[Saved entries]
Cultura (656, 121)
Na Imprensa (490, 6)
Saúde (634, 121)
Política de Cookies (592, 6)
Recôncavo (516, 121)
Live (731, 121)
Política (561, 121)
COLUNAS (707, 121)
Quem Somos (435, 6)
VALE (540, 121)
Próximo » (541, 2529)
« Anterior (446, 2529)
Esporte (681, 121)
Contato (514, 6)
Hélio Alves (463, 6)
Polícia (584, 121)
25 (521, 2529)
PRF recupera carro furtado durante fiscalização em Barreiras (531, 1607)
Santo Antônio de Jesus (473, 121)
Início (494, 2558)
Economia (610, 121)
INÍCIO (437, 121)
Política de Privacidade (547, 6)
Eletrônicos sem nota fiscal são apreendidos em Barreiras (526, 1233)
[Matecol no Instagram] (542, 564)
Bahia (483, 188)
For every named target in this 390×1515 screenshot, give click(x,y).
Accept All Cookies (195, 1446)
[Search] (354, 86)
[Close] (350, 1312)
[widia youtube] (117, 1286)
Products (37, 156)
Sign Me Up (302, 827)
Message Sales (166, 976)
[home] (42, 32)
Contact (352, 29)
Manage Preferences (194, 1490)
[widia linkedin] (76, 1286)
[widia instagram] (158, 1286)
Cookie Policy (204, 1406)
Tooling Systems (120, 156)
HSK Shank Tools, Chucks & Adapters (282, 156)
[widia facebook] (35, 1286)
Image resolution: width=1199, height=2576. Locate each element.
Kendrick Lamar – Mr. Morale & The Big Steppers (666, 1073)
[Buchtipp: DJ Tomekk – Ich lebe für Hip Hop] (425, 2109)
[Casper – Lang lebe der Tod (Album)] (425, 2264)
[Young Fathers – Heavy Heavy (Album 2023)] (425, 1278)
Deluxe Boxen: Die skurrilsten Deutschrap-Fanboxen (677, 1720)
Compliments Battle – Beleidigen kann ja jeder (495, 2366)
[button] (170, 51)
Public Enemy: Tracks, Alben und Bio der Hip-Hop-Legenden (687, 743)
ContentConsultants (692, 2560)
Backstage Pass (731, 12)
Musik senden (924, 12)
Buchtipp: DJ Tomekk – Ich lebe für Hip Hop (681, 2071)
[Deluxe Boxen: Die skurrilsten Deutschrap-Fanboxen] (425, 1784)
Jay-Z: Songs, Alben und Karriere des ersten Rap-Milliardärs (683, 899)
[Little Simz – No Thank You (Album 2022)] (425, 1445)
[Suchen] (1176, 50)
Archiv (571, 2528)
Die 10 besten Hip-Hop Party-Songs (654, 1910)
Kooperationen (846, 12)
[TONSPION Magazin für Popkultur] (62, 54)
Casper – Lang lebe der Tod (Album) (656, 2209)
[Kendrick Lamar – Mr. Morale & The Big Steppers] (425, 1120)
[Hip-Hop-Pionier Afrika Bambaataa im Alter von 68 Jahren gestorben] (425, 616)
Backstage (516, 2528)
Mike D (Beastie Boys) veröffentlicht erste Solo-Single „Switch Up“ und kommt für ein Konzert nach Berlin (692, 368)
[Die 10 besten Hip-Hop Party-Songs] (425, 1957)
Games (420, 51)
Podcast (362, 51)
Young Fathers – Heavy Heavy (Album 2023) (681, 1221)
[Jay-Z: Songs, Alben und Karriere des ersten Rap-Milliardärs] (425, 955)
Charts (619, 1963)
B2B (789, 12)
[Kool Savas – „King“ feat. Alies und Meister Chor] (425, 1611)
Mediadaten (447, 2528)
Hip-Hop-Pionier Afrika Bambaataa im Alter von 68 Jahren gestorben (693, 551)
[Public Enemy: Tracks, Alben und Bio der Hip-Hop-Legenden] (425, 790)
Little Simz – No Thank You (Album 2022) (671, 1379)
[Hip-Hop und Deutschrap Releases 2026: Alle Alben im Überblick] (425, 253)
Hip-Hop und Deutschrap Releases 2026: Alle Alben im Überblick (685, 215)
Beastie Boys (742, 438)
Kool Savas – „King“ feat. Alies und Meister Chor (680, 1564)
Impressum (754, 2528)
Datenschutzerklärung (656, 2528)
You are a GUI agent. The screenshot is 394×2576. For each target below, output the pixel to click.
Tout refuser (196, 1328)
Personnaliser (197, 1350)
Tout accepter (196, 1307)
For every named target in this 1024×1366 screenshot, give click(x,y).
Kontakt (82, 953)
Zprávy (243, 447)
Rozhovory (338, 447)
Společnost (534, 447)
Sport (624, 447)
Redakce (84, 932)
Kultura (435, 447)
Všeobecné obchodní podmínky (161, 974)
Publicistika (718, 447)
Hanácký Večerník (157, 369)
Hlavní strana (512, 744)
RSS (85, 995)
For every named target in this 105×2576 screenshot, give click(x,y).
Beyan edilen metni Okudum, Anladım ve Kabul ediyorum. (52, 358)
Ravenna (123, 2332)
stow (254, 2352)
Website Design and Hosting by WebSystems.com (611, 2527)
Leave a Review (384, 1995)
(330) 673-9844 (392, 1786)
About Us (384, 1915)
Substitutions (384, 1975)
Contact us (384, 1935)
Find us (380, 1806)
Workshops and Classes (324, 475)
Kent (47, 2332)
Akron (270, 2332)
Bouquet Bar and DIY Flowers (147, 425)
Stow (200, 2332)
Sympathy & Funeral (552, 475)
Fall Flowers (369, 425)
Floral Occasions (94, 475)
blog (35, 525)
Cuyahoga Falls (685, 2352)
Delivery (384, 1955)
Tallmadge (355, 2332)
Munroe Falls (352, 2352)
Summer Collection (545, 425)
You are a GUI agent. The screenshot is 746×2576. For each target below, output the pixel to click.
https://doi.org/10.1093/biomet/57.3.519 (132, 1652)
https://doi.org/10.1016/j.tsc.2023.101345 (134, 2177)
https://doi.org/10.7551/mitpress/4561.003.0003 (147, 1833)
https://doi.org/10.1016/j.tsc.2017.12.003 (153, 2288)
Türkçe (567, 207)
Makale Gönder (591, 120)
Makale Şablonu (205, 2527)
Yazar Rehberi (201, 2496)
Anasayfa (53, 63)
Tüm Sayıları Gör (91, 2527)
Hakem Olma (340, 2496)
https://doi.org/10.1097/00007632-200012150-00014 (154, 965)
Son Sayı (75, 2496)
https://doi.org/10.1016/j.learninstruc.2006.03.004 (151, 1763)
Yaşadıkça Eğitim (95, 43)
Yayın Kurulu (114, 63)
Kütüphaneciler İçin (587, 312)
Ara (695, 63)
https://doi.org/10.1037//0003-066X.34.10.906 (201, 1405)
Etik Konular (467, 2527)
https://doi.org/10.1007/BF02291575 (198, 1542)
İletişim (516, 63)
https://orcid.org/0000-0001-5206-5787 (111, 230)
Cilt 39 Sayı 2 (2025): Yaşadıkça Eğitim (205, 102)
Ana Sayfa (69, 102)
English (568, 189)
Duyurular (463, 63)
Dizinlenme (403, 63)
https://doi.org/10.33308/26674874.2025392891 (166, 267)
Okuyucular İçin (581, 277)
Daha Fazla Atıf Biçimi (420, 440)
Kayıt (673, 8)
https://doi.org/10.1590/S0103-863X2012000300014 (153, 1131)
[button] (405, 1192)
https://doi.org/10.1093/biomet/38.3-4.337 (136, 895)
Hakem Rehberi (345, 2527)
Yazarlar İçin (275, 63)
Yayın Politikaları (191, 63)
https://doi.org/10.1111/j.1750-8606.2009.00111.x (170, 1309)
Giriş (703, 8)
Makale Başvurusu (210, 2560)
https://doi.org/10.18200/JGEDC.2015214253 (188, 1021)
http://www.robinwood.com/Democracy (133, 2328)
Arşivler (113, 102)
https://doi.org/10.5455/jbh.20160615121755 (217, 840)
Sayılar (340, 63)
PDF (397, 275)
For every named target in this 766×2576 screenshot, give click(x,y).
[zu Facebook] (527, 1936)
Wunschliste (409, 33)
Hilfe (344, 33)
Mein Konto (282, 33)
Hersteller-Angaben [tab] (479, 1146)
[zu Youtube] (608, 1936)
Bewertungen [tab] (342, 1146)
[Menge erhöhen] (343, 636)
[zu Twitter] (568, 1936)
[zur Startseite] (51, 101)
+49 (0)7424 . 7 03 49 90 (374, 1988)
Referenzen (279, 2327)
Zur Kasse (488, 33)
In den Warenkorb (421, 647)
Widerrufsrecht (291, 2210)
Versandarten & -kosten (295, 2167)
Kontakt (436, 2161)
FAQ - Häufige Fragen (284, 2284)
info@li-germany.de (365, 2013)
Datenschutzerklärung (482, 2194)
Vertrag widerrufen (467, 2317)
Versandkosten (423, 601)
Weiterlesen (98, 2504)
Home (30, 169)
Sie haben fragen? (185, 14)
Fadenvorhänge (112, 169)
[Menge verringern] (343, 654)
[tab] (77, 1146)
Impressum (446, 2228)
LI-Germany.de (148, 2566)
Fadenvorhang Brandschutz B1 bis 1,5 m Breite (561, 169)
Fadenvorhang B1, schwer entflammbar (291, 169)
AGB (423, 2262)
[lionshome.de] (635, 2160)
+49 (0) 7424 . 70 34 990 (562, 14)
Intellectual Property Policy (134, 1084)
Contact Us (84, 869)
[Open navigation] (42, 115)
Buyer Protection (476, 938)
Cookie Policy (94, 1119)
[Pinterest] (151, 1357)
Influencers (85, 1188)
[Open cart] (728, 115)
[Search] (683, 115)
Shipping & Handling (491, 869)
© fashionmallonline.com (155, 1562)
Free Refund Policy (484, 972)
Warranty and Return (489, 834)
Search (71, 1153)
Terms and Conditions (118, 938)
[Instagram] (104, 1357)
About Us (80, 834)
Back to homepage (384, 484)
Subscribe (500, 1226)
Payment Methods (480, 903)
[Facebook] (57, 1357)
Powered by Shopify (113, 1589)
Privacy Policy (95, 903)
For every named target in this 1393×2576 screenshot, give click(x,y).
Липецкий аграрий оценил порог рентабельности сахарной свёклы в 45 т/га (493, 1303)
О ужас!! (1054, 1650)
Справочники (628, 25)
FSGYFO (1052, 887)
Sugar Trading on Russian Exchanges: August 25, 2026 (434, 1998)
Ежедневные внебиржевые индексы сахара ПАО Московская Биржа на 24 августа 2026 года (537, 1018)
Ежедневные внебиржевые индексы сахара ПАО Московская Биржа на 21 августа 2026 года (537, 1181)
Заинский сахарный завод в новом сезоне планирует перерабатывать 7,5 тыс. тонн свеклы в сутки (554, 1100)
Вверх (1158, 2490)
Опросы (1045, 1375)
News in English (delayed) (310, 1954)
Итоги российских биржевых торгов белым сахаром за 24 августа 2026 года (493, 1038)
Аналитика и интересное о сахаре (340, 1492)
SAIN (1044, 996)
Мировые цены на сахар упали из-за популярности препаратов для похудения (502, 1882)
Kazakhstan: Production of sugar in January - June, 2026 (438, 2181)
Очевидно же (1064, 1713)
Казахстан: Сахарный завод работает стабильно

* **DIRECTIONS**
Filtering the entries above by the word "Enemy", copy each line that matches.

* **TASK OUTPUT**
Public Enemy: Tracks, Alben und Bio der Hip-Hop-Legenden (687, 743)
[Public Enemy: Tracks, Alben und Bio der Hip-Hop-Legenden] (425, 790)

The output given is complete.